Erick lantas menceritakan testimoni negara peserta Asian Games yang mampir ke telinganya. "Apa yang kita berikan kepada mereka, transportasi, penginapan, makanan kebersihan, semua itu di luar ekspektasi. Volunter banyak dipuji, panitia banyak dipuji. TNI Polri pun banyak dipuji," ujar Erick yang siang hari itu mengenakan jas setelan hitam dengan logo Komite Olimpiade Indonesia (KOI).
Kurang lebih 20 menit, saya dan keempat rekan berbincang dengan Erick Thohir. Obrolan tak hanya soal Asian Games, tapi menyerempet pula pada isu copras-capres maupun tim suksas-sukses. Tapi, detail dari wawancara tersebut tak akan saya jelaskan dalam tulisan ini. Detailnya bisa Anda saksikan nanti di laporan ROL.
Singkat cerita, perbincangan itu usai karena Erick harus kembali menjalani kesibukannya di sejumlah arena laga. Sementara, saya mesti menuju arena pengetikan berita.
Segera saya harus meninggalkan area hutan kota itu. Sebelum meninggalkan GBK, saya memutuskan berkeliling sambil mencari ide berita.
Saat berkeliling itu, saya menyaksikan sebuah Transjakarta yang sedang hendak memuat penumpang. Ada pemandangan menarik yang terlihat. Saat itu, ada sekitar 20 sampai 30 penumpang yang mengantre secara tertib.
Mereka tampak sabar menunggu satu per satu giliran.
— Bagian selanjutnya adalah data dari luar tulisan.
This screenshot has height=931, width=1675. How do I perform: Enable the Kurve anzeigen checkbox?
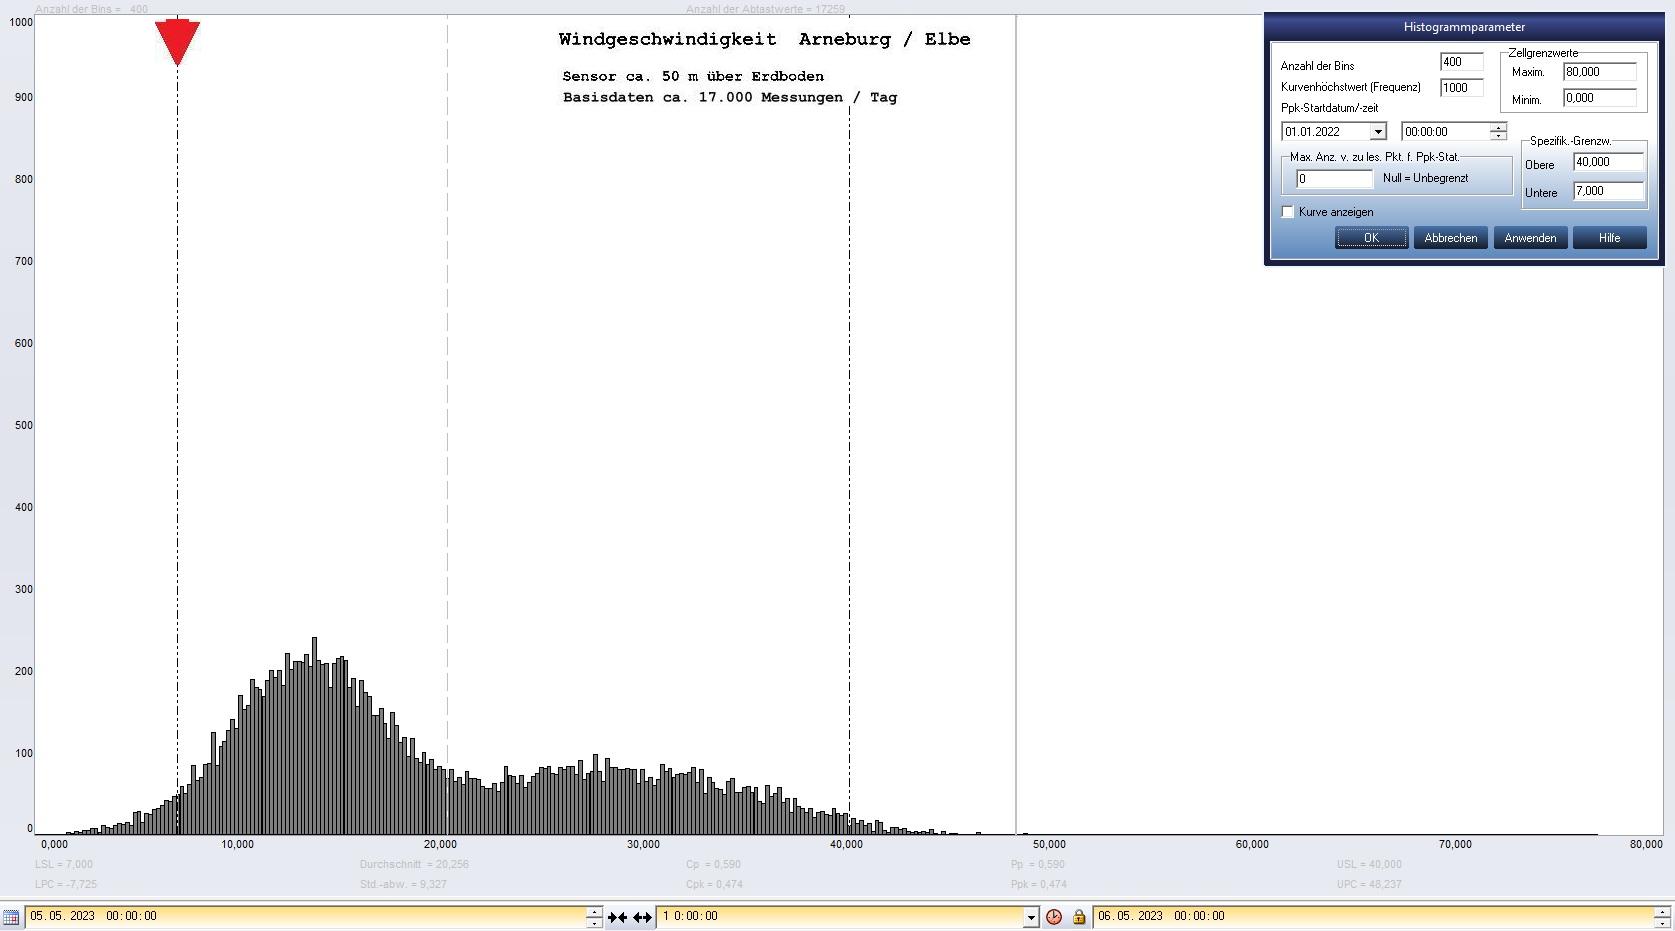(1288, 212)
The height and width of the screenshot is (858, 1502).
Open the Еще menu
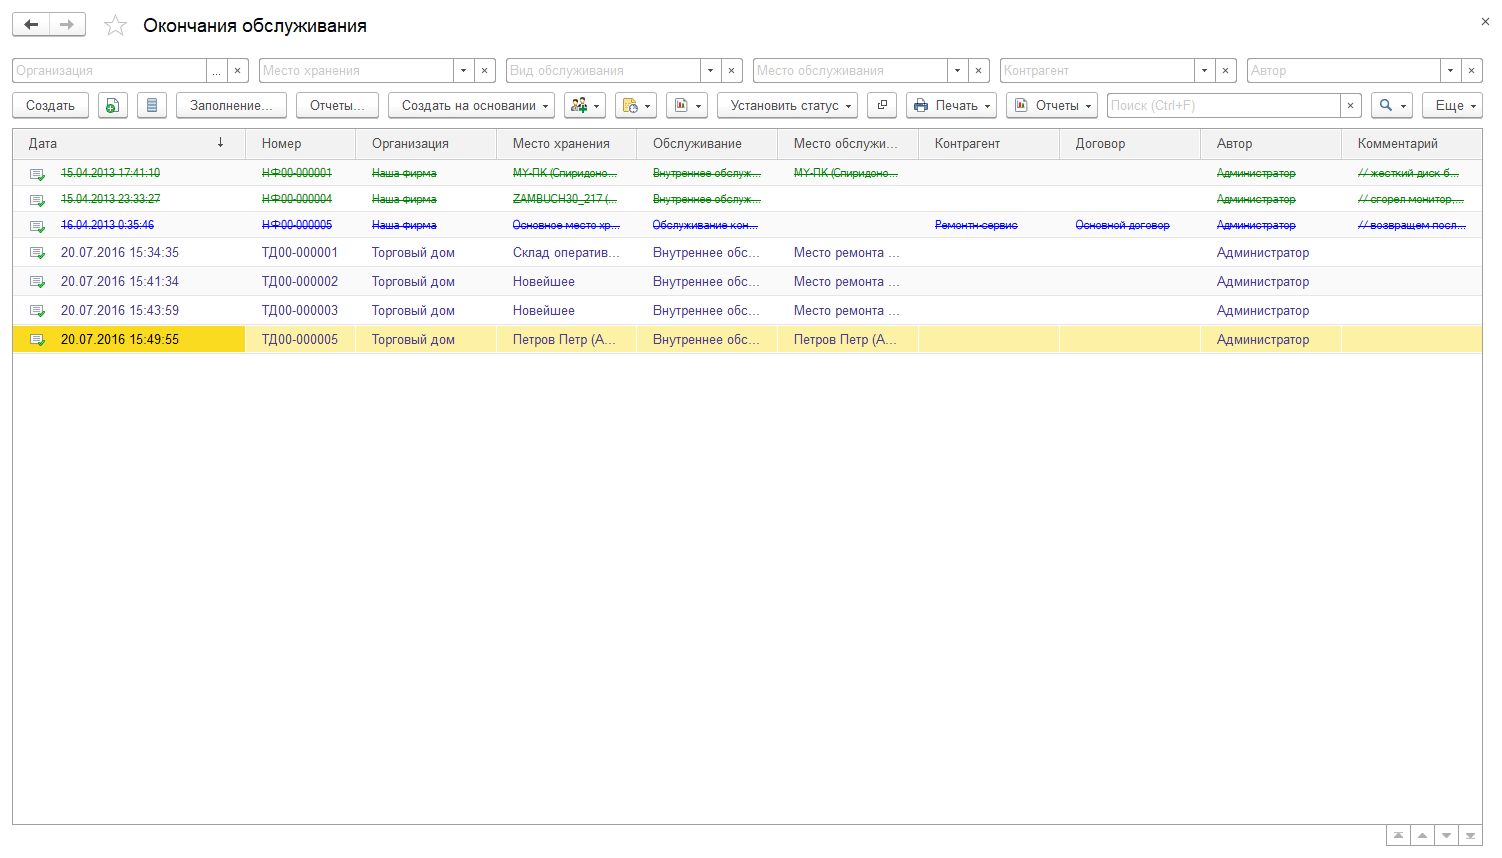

Sebuah budaya yang jarang kita saksikan di halte Transjakarta. Sebab di sana, penumpang masuk secara acak tanpa menggilir mana penumpang yang datang lebih dahulu.
Melihat pemandangan ini, saya jadi teringat salah satu tujuan Asian Games 2018 yang selalu didengungkan Presiden Jokowi. Asian Games 2018 diharapkan tak hanya menumbuhkan fasilitas nomor satu, tapi membangun kualitas dan budaya manusia Indonesia yang lebih maju.
Salah satu tolok ukur budaya maju adalah antre. Budaya yang jamak di negara maju, seperti Jepang dan Korea. Di Asian Games 2018, budaya maju itu tampak mulai menular ke Indonesia.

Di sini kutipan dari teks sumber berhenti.